La molécule active dans le médicament Ritalin, habituellement prescrit aux enfants souffrant de troubles déficitaires de l'attention et d'hyperactivité, pourrait aider ceux qui sont devenus dépendants de la cocaïne, affirme une étude américaine publiée lundi.

AGENCE FRANCE-PRESSE

Le professeur de psychiatrie Chian-shan Ray Li de l'Université de Yale a administré ce médicament psychotrope, le méthylphénidate, à des volontaires dépendants de cette drogue.

Les patients devaient ensuite effectuer des tâches sur ordinateur visant à tester le contrôle de leurs impulsions.

Les participants devaient appuyer rapidement sur une touche chaque fois que le signal «go» apparaissait sur l'écran.

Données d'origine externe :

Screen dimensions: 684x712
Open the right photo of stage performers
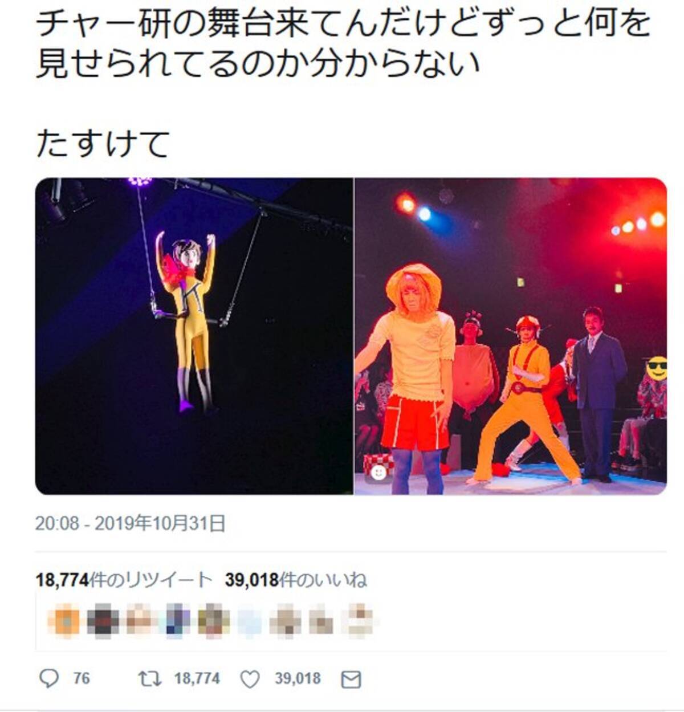(x=511, y=336)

Mais de façon inopinée, l'ordre pouvait être rapidement suivi d'un «stop». Le sujet devait alors résister à sa première impulsion et ne pas presser la touche.

Les patients ayant reçu la molécule composante du Ritalin ont montré un contrôle de leurs impulsions supérieur à ceux à qui avait été prescrit un placebo, affirme l'étude publiée dans les «Proceedings of the National Academy of Sciences».

«La principale conclusion de ce travail est que le méthylphénidate améliore la capacité d'inhibition chez les patients dépendants de la cocaïne», concluent les chercheurs. Ils suggèrent que la molécule du Ritalin pourrait être utilisée pour le traitement des toxicomanes, dont la dépendance est liée à une perte de contrôle.